# Roccat Ryos MK Pro - LED-Beleuchtungsfarbe ändern



## Icetrack (27. Dezember 2013)

*Roccat Ryos MK Pro - LED-Beleuchtungsfarbe ändern*

Hi allerseits,

ich habe seit dem 24.12. die Roccat Ryos MK Pro und komme mit der Config eigentlich wunderbar zurecht, allerdings finde ich nicht, wie ich die LED-Farben ändern kann. Ich meine gesehen zu haben, dass man die Tastatur nicht nur blau beleuchten kann.

Danke im Voraus! 
Icetrack


----------



## Gast1668381003 (27. Dezember 2013)

*AW: Roccat Ryos MK Pro - LED-Beleuchtungsfarbe ändern*

Meinst du nicht, das Roccat schon längst auf seiner Webseite erwähnt hätte, wenn man die LED-Farbe wechseln könnte ?

Mit anderen Worten: die LEDs leuchten nur und ausschließlich in der Farbe "Blau".

P.S. Mechanische Tastaturen, bei denen die LEDs mit RGB-Farbspektrum leuchten können werden erst nächstes Jahr erscheinen und dann voerst auch nur von einem Anbieter.

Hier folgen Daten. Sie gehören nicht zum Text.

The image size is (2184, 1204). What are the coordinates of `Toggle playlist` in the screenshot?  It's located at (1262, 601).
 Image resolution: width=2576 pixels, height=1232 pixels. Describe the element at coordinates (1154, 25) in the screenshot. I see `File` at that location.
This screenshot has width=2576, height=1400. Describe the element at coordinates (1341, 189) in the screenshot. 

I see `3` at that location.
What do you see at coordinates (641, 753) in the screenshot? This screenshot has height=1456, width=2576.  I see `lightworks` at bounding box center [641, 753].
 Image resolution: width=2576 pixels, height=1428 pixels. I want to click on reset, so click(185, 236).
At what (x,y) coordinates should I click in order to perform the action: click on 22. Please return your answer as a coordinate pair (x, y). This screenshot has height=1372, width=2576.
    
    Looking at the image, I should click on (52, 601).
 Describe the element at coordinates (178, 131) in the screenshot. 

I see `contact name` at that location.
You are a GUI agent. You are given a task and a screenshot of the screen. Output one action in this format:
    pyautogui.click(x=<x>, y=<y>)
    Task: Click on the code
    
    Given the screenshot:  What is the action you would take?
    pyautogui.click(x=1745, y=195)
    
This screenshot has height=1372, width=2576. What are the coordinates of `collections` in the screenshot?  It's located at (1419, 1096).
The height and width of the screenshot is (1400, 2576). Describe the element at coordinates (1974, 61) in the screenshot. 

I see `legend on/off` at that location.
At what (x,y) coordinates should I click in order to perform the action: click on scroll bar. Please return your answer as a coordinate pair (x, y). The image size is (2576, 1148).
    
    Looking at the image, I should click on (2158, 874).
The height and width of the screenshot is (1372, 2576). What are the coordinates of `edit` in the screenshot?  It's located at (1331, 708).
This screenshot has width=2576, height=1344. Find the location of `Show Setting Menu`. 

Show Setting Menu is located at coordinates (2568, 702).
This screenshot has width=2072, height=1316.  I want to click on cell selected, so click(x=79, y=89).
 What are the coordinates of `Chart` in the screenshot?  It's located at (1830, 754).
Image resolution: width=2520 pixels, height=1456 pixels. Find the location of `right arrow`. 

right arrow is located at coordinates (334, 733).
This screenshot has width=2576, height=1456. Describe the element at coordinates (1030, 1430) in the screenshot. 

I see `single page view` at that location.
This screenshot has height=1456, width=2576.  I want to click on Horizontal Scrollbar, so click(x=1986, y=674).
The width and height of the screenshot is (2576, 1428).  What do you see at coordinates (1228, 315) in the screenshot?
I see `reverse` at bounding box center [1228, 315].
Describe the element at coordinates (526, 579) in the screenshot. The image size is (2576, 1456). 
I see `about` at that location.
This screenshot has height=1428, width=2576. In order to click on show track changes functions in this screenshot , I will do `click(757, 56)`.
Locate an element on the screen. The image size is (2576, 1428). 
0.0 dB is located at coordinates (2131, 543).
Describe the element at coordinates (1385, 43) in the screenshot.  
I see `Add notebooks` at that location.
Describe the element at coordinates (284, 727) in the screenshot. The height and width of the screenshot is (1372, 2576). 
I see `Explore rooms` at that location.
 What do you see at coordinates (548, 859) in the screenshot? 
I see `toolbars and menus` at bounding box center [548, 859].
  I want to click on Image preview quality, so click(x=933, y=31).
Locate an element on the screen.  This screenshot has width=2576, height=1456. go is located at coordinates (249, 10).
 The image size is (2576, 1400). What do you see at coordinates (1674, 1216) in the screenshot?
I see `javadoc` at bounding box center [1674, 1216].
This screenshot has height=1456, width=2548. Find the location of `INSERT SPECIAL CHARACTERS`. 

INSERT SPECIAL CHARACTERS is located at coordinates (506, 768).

Es gibt aktuell ein paar andere, bei denen man sehr eingeschränkt die Farbe wechseln kann, aber die müsste man importieren.


----------



## brennmeister0815 (27. Dezember 2013)

*AW: Roccat Ryos MK Pro - LED-Beleuchtungsfarbe ändern*



Nightlight schrieb:


> Meinst du nicht, das Roccat schon längst auf seiner Webseite erwähnt hätte,
> wenn man die LED-Farbe wechseln könnte ?


. . .​ 
. . .

. . .

!​


----------



## gario6 (27. Dezember 2013)

*AW: Roccat Ryos MK Pro - LED-Beleuchtungsfarbe ändern*

Jep wie mein vorgänger schon sagte , sie leuchtet ausschließlich im blau

mfg


----------



## Icetrack (27. Dezember 2013)

*AW: Roccat Ryos MK Pro - LED-Beleuchtungsfarbe ändern*

Ergibt Sinn, danke!


----------



## brennmeister0815 (27. Dezember 2013)

*AW: Roccat Ryos MK Pro - LED-Beleuchtungsfarbe ändern*

M.E. wäre es noch sinnvoller, im ersten Schritt die Bedienungsanweisung genau zu lesen und dann ggf. einen _*Ich-habe-da-mal-eine-Frage-Thread*_ zu eröffnen.
Über konkrete Angaben zum Produkt hilft in der Regel auch die Herstellerseite (Technische Daten) weiter...


----------



## addicTix (28. Dezember 2013)

*AW: Roccat Ryos MK Pro - LED-Beleuchtungsfarbe ändern*



Icetrack schrieb:


> Ich meine gesehen zu haben, dass man die Tastatur nicht nur blau beleuchten kann.



Dann hast du dies vielleicht mit der Roccat Isku FX verwechselt, die hat RGB LED's, die individuell eingestellt werden können. ( 16.8 Millionen Farben )
Die Roccat Ryos MK Pro leuchtet ausschließlich blau


----------



## Westcoast (28. Dezember 2013)

*AW: Roccat Ryos MK Pro - LED-Beleuchtungsfarbe ändern*

soweit ich weiss gibt es in deutschland keine meachnische tastatur, wo man die farben ändern kann. sondern nur eine farbe wie grün, blau oder rot.


----------



## Niklas434 (2. Januar 2014)

*AW: Roccat Ryos MK Pro - LED-Beleuchtungsfarbe ändern*

@ Westcost Orange gibt es auch noch  Aber es ist immer nur eine Farbe möglich, die MK Pro war auch nix für mich ich bin der Handauflage einfach nicht zurecht gekommen.


----------